Existe una idea muy arraigada sobre la creatividad: las mejores ideas aparecen de forma espontánea, impulsadas por momentos de inspiración difíciles de predecir. Es una imagen atractiva, pero Stephen King defiende una visión mucho más pragmática.

Para uno de los escritores más exitosos de las últimas décadas, el verdadero trabajo creativo no comienza cuando llega una gran idea, sino cuando alguien decide sentarse y empezar. Su famosa reflexión sobre los aficionados y los profesionales no es una crítica a la inspiración.

Es una defensa de la disciplina como motor del progreso, una filosofía que no solo explica su trayectoria literaria, sino que también puede aplicarse a cualquier ámbito donde los resultados dependen de la constancia.

La creatividad suele aparecer después de empezar

Cuando King afirma que los aficionados esperan la inspiración mientras los profesionales se ponen a trabajar, está señalando una diferencia de actitud frente al trabajo.

Los aficionados suelen depender de factores externos o emocionales, ya que esperan sentirse motivados, encontrar el momento adecuado o tener una idea brillante antes de empezar.

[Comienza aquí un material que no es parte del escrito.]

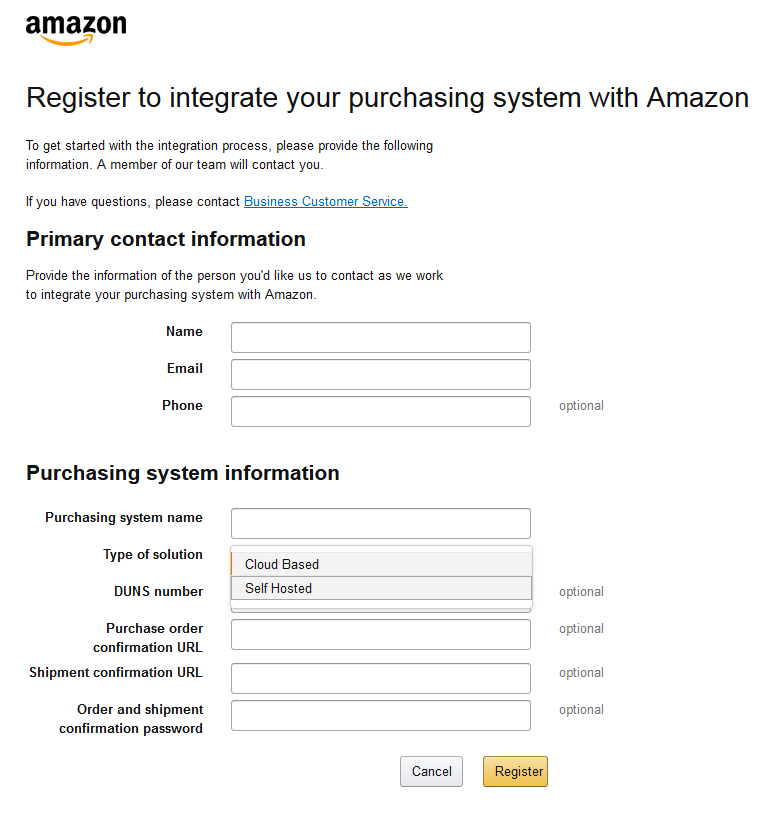Image resolution: width=780 pixels, height=815 pixels.
Task: Click the 'Purchasing system information' heading
Action: coord(182,473)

Por otro lado, los profesionales entienden que esas condiciones no siempre aparecen y que el avance no puede quedar supeditado a ellas. Por ello, no hay que esperar a sentirse preparado para actuar; hay que actuar para generar las condiciones que permitan avanzar.

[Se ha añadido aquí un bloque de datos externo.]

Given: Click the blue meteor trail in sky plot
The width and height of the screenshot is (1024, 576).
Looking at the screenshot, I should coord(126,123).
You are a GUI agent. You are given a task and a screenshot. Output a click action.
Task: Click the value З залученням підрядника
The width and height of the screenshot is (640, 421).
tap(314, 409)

Uno de los aspectos más interesantes de esta reflexión es que no elimina la inspiración, de hecho, Stephen King no sostiene que la creatividad sea irrelevante. Lo que plantea es que rara vez aparece en quienes permanecen esperando.

Muchas veces las mejores ideas surgen cuando una persona ya está inmersa en una tarea. Por ejemplo, cuando un escritor descubre una nueva dirección para una historia mientras escribe.

También un emprendedor cuando encuentra una solución mientras desarrolla un proyecto o un estudiante que comprende un concepto después de horas de práctica. La productividad, la creatividad y el progreso suelen ser consecuencia del trabajo continuo.

Una filosofía que ha marcado toda la carrera de Stephen King

Cabe señalar que la opinión de Stephen King tiene peso porque procede de alguien que ha construido una trayectoria extraordinaria basada precisamente en esa disciplina.

Autor de novelas tan influyentes como Carrie, El resplandor o It, King ha mantenido durante décadas una rutina de trabajo constante que le ha permitido publicar decenas de libros y convertirse en una de las figuras más importantes de la literatura contemporánea.

Esta filosofía también aparece reflejada en Mientras escribo (On Writing), donde defiende la importancia de escribir todos los días y tratar la creación como una actividad que requiere compromiso regular, no únicamente momentos de inspiración.

Escritores, artistas, emprendedores, estudiantes o profesionales de cualquier sector se enfrentan al mismo desafío: la tentación de esperar el momento perfecto antes de actuar.

Stephen King propone una alternativa, que en lugar de confiar en la motivación como combustible principal, apuesta por construir rutinas capaces de sostener el trabajo incluso en los días menos inspirados.

No se trata de ignorar la creatividad, sino de comprender que las mejores ideas suelen encontrar a quienes ya están trabajando, no a quienes siguen esperando a que aparezcan.